Government doesn’t work as it should for many Americans today. Flawed bureaucratic processes keep government programs from reaching the tens of millions of Americans they are intended to help. They also trap people with the fewest resources in cycles of needless incarceration. Forty percent of people behind bars in the U.S. are there for no compelling public safety reason. And in California alone, 2.2 million people eligible for food assistance don’t get it.
Code for America instruments government systems to uncover the impact of technology, operations, and policies on the public. Its program areas are threefold: health, criminal justice, and workforce development. Its process is user-centered, iterative, and data-driven. First, Code for America helps users navigate the systems; then it works with governments to improve those systems and get better outcomes for both users and taxpayers.
Code for America has built multiple pathways to scale. It builds easy-to-use, open source digital services that improve government program delivery, then uses data gleaned from these services to work with government partners to fix operations. Code for America promotes policy change that actually works by centering it in real-world data. It builds bridges for government leaders to share best practices via a nation-wide civic tech movement, with thousands of volunteers in 64 active chapters, called Brigades, which work with local governments to engage the community and improve services.
Flawed bureaucratic processes keep government programs from reaching the tens of millions of Americans who need the help most.
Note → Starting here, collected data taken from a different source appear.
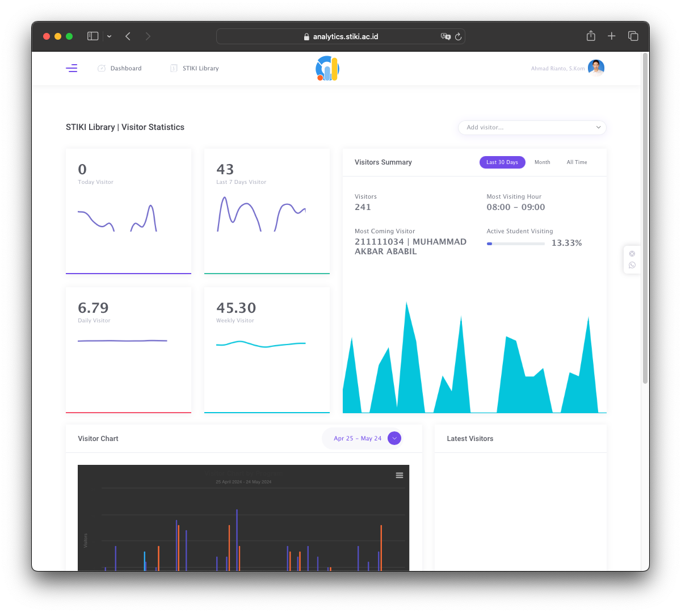This screenshot has width=681, height=613.
Task: Open the chart hamburger export menu
Action: (x=400, y=475)
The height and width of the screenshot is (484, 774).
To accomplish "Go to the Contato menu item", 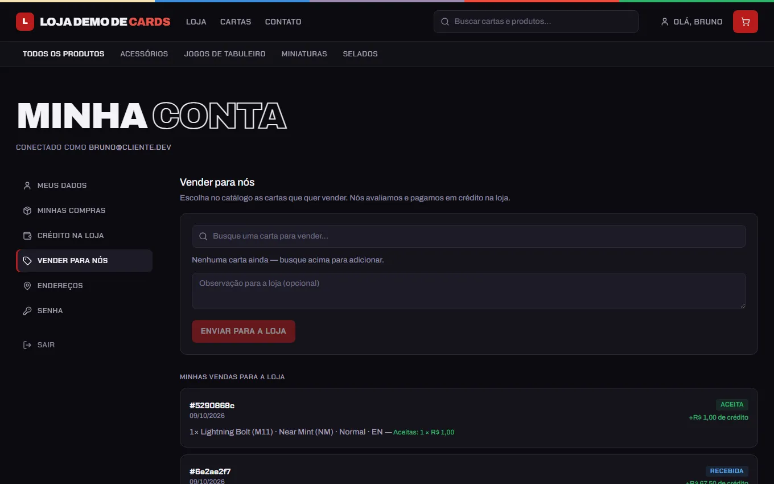I will point(283,22).
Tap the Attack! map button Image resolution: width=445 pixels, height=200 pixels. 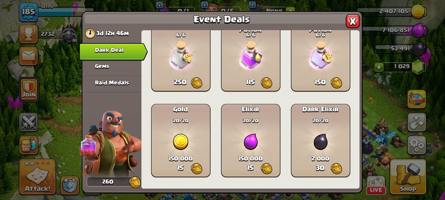pos(38,177)
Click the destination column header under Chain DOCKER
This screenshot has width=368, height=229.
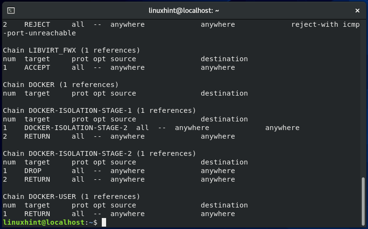coord(224,93)
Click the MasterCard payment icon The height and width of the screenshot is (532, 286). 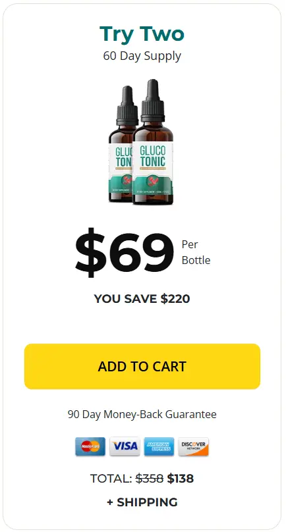click(90, 446)
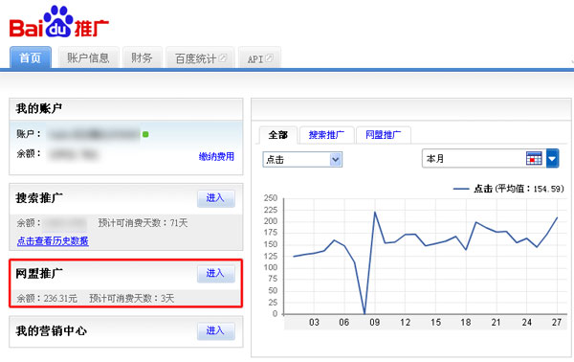The height and width of the screenshot is (362, 574).
Task: Open 点击查看历史数据 link
Action: [53, 241]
Code for America’s open source, user-centered approach equips government to optimize services for people in need.
Jennifer Pahlka helped found the U.S. Digital Service before launching Code For America to leverage technology to fix how government works.
Code for America is expanding to eight more states in 2018, and now has 64 active "brigade" volunteer chapters across the country.
Americans eligible for critical government services will equally access these services through simple, respectful, and easy-to-use platforms. Government meets its potential to serve all citizens, and the playing field is leveled with access to safety net services for the disadvantaged.
CfA open-sources its code and processes to enable replication, and codifies its processes and learnings for dissemination to government leaders and influencers. CfA advises government program and procurement leaders and large vendors, and hosts the largest civic tech convening in the country: the Code for America Summit.
CfA builds better public services that lead to process and policy improvements, resulting in better social and economic outcomes. It prioritizes services that impact vulnerable Americans and pursues deeply entrenched programs to catalyze lasting change.
Jennifer Pahlka is the Founder and Executive Director of CfA. Early in her career, she built a $15 million media portfolio for game developers and a similar business for web developers. But her first job out of college was with a child welfare agency. While running web 2.0 conferences, she began exploring how to apply the principles and values of the participatory web to government, and became aware of the disparity in how government programs run relative to tech companies. She became obsessed with the notion that technologists had a critical role to play in social change by helping to fix how government works. In 2009, she launched CfA as an opportunity for technologists and designers to give a year of service working with local governments. She quickly saw the voracious demand for these partnerships, and a network of volunteers—Brigades—was born. In 2013, Jennifer took a year to serve as the U.S. Deputy Chief Technology Officer in the White House, where she architected and helped found the U.S. Digital Service. She returned to CfA to reshape it into an organization that operates digital services at a national scale, with an iterative, user-centered approach. Jennifer has won MIT’s Kevin Lynch Award, the National Democratic Institute’s Democracy Award, and a 2012 Ashoka Fellowship.